A landscape buffer area (LBA) is also required between the development property and properties west of the site, which are residentially zoned. A minimum width of 25 feet is necessary, and Kendall told commission members the existing vegetation meets screening requirements behind the existing building.

Storm water drainage for the property will be emptying into an existing off-site retention basin located east of the shopping area, which was originally designed to accommodate development of the property.

T.J. Samson will provide for drainage in such a manner without disrupting existing drainage patterns or increasing runoff to adjacent properties including city-maintained driveways, according to Kendall.

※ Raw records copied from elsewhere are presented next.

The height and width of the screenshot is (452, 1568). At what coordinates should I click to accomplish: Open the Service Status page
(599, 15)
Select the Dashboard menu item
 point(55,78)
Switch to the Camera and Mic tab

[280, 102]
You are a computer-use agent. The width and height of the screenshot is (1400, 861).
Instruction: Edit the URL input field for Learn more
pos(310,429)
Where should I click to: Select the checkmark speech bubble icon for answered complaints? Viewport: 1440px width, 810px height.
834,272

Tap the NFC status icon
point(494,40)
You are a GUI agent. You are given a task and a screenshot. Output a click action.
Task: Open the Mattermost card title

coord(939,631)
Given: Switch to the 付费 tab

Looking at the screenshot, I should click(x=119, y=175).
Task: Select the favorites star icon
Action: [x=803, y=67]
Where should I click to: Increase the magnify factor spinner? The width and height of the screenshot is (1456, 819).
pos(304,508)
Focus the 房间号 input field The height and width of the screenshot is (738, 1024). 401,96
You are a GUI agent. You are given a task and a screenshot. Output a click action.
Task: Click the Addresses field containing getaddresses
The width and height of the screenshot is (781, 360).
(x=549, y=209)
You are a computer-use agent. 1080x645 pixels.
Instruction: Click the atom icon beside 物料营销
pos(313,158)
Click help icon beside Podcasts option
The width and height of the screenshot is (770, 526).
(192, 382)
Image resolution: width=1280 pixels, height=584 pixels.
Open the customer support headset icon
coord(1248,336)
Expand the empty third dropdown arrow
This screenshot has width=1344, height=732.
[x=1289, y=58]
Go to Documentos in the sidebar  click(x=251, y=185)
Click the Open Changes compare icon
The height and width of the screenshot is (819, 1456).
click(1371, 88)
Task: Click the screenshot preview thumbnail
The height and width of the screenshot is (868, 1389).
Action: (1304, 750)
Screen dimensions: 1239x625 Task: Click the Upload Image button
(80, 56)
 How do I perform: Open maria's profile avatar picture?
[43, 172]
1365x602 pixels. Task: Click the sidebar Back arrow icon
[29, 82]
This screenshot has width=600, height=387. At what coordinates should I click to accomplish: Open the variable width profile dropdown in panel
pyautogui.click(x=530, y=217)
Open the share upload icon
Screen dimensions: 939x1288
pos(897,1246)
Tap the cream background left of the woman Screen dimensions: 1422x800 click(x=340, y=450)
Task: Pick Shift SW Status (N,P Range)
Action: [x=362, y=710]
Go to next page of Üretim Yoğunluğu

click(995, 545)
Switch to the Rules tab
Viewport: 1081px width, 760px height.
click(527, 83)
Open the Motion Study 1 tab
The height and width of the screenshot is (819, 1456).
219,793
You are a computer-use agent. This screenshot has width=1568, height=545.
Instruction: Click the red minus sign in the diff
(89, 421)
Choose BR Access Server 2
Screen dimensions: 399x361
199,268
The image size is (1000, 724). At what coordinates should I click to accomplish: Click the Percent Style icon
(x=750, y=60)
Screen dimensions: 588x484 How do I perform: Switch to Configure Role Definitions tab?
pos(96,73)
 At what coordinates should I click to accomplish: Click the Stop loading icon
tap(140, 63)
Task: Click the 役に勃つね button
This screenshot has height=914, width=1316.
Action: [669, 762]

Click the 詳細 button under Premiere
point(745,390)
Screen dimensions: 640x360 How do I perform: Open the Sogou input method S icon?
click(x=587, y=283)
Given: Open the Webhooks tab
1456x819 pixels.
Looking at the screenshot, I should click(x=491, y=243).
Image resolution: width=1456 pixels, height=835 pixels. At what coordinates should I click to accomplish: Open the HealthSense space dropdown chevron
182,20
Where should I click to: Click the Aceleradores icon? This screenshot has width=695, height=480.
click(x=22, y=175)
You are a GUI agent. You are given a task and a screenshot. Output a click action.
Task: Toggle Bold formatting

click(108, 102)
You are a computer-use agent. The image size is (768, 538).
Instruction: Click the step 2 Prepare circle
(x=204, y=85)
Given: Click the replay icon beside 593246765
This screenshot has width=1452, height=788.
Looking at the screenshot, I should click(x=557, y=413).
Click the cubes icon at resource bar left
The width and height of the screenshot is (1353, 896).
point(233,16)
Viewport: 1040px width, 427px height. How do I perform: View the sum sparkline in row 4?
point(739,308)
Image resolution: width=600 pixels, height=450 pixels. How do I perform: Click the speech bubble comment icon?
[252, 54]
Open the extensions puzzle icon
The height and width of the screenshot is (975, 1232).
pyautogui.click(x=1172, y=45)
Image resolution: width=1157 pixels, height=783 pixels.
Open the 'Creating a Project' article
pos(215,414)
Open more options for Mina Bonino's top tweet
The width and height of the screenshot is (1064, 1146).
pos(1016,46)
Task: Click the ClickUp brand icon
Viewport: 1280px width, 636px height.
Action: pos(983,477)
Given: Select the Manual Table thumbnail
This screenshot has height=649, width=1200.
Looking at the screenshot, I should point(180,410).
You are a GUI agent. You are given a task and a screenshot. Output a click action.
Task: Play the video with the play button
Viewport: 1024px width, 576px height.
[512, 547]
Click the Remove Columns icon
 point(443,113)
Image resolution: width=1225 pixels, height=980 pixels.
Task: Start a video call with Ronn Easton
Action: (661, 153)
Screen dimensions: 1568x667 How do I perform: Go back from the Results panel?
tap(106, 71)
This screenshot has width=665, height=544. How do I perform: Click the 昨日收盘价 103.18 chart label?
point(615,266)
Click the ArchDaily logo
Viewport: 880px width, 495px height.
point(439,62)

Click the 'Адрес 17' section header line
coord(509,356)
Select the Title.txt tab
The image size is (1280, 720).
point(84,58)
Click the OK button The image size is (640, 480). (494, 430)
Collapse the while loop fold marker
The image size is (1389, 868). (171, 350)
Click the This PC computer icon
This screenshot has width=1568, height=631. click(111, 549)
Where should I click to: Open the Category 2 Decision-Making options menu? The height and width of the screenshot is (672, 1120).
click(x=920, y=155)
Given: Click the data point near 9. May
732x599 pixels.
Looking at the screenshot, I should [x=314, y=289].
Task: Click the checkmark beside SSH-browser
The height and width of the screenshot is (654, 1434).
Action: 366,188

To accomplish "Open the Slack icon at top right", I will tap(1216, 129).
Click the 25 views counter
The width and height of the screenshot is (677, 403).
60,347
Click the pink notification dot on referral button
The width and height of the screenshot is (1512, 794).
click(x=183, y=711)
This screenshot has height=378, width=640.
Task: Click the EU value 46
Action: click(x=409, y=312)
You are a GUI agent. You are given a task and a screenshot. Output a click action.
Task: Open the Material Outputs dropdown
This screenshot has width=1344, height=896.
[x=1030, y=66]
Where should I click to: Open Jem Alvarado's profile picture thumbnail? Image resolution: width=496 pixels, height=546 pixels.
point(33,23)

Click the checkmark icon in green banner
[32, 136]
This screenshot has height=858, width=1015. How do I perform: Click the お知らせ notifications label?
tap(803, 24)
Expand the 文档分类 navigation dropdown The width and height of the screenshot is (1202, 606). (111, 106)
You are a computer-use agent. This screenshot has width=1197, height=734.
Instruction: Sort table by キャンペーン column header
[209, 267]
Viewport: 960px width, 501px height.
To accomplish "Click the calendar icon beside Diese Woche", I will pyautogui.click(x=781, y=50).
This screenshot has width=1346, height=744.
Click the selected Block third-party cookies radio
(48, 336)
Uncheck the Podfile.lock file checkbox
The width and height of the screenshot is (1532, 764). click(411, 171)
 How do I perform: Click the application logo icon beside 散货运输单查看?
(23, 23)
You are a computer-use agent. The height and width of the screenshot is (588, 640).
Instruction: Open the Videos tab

Additional landscape islands will serve another purpose as well.

“Currently, there is little to no [curb] areas on the site. By adding additional landscaping islands, the developer is decreasing the amount of runoff from the subject property,” he said.  

During development and post-development, an erosion control plan must be in place. This will include the placement of stone around the perimeter of the construction area.

If existing power poles or water lines and manholes must be moved, those changes must be coordinated with the Glasgow Electric Plant Board or the Glasgow Water Company.

Kendall noted there was a variance to the 40-foot height requirement for the new construction that was granted by the Glasgow Board of Adjustments on June 20.

Commission members then approved final plans for the development subject to conditions being met for adequate soil erosion and sedimentation control.

The T.J. Health Pavilion development will consist of 126,000 square feet of space for physician offices as well as diagnostic, preventative treatment and educational services.